Department of Orthopaedic Surgery, Zhongnan Hospital, Wuhan University, Wuhan, China.
Exp Mol Med. 2010 Oct 31;42(10):684-95. doi: 10.3858/emm.2010.42.10.067.
The study investigated the effects of adenovirus-mediated gene transfection of basic fibroblast growth factor (bFGF), bFGF combined with interleukin-1 receptor antagonist protein (IL-Ra) and/or insulin-like growth factor-1 (IGF-1) both in human osteoarthritis (OA) chondrocytes and rabbits OA model. Human OA chondrocytes were delivered by adenovirus-mediated bFGF, IL-Ra and IGF-1 vectors, respectively. Chondrocyte proliferation, glycosaminoglycan (GAG) content, expression of type II collagen, ADAMTS-5, MMP-13, MMP-3 and TIMP-1 were determined. Rabbit OA model was induced by anterior cruciate ligament transaction (ACLT) in knees.
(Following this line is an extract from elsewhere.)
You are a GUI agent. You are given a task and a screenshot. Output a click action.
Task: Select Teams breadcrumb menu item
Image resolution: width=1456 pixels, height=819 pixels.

Adenoviral vectors encoding human bFGF, IL-Ra and IGF-1 were injected intraarticularly into the knee joints after ACLT. The effects of adenovirus-mediated gene transfection on rabbit OA were evaluated. In vitro, the transfected genes were expressed in cell supernatant of human OA chondrocytes. AdbFGF group significantly promoted chondrocyte proliferation, and increased GAG and type II collagen synthesis than in the OA group. As two or three genes were transfected in different combinations, there was significant enhancement on the GAG content, type II collagen synthesis, and TIMP-1 levels, while ADAMTS-5, MMP-13, and MMP-3 levels were reduced. In vivo, the transfected genes were expressed in synovial fluid of rabbits. Intraarticular delivery of bFGF enhanced the expression of type II collagen in cartilage and decreased cartilage Mankin score compared with the OA control group (P=0.047; P<0.01, respectively). Multiple-gene transfection in different combinations showed better results than bFGF transfection alone. This study suggests that bFGF gene transfection is effective in treating experimental OA. Multiple gene transfection has better biologic effects on OA.
该研究调查了腺病毒介导的碱性成纤维细胞生长因子(bFGF)基因转染、bFGF 联合白细胞介素-1 受体拮抗剂蛋白(IL-Ra)和/或胰岛素样生长因子-1(IGF-1)在人骨关节炎(OA)软骨细胞和兔 OA 模型中的作用。分别通过腺病毒介导的 bFGF、IL-Ra 和 IGF-1 载体转染人 OA 软骨细胞。测定软骨细胞增殖、糖胺聚糖(GAG)含量、II 型胶原、ADAMTS-5、MMP-13、MMP-3 和 TIMP-1 的表达。通过膝关节前交叉韧带切断术(ACLT)诱导兔 OA 模型。在 ACLT 后,将编码人 bFGF、IL-Ra 和 IGF-1 的腺病毒载体关节内注射到膝关节中。评估腺病毒介导的基因转染对兔 OA 的影响。在体外,转染基因在人 OA 软骨细胞的细胞上清液中表达。与 OA 组相比,AdbFGF 组显著促进软骨细胞增殖,并增加 GAG 和 II 型胶原合成。当两种或三种基因以不同组合转染时,GAG 含量、II 型胶原合成和 TIMP-1 水平显著增强,而 ADAMTS-5、MMP-13 和 MMP-3 水平降低。在体内,转染基因在兔的滑液中表达。与 OA 对照组相比,关节内给予 bFGF 可增强软骨中 II 型胶原的表达,降低软骨 Mankin 评分(P=0.047;P<0.01)。不同组合的多基因转染比 bFGF 转染单独显示出更好的效果。本研究表明,bFGF 基因转染可有效治疗实验性 OA。多基因转染对 OA 具有更好的生物学作用。